- Task objective
Rewrite the records between the line holding "Click the Warehouse layers icon" and the line holding "coord(1054,678)", inclusive, replacing "required" with "mandatory" and leaving everything else unchanged.

>> Begin Records to process

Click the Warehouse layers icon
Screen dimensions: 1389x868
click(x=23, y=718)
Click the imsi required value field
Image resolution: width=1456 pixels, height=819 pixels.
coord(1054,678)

>> End Records to process
>> Begin Records to process

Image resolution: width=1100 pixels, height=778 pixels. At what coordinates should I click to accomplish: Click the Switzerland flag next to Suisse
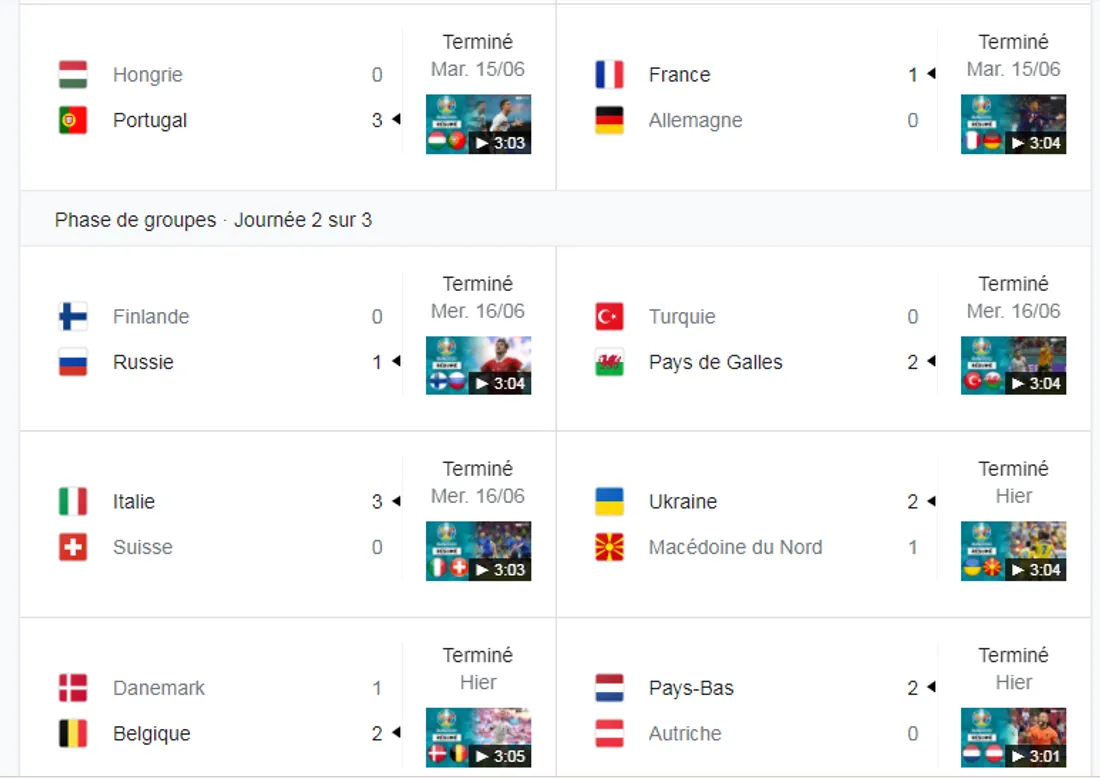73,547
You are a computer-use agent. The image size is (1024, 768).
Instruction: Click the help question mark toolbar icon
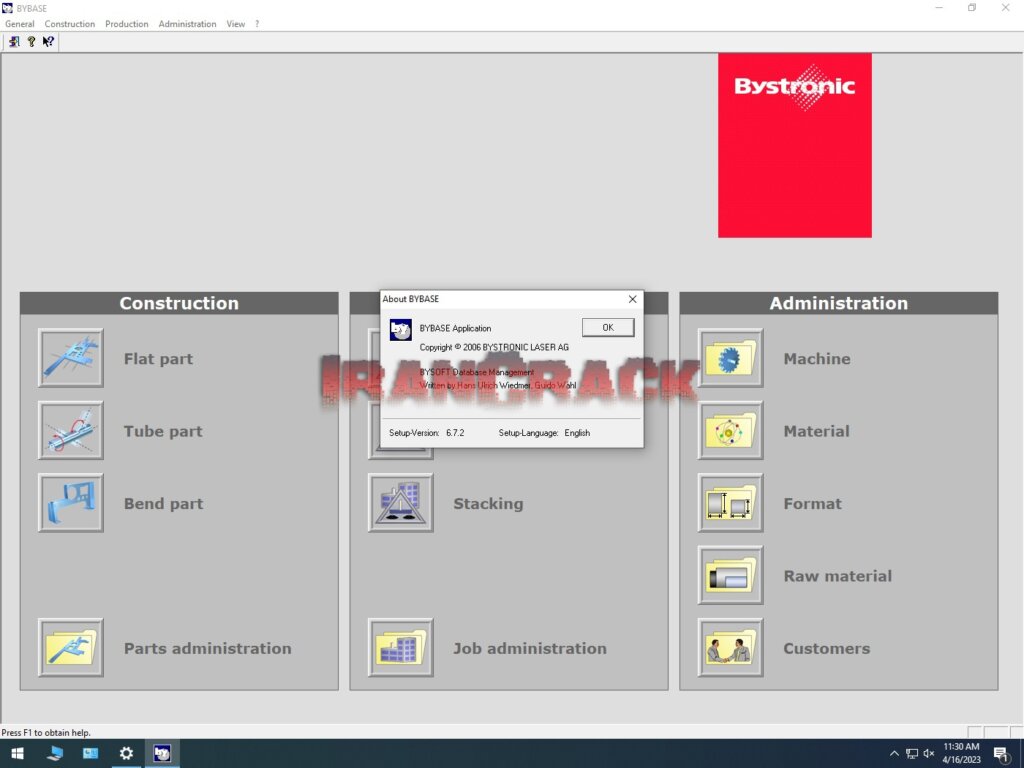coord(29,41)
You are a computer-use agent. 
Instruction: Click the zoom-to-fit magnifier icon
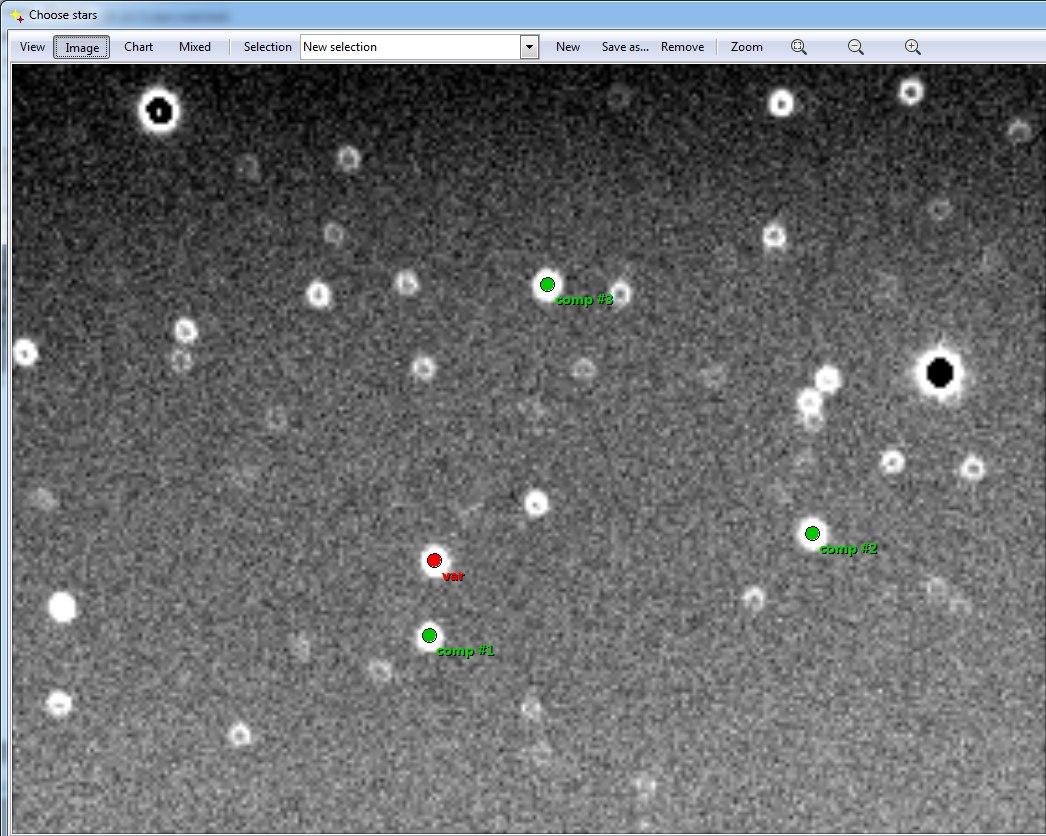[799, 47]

>> End Records to process

- Written answer
Click the Warehouse layers icon
Screen dimensions: 1389x868
click(x=23, y=718)
Click the imsi mandatory value field
Image resolution: width=1456 pixels, height=819 pixels.
coord(1054,678)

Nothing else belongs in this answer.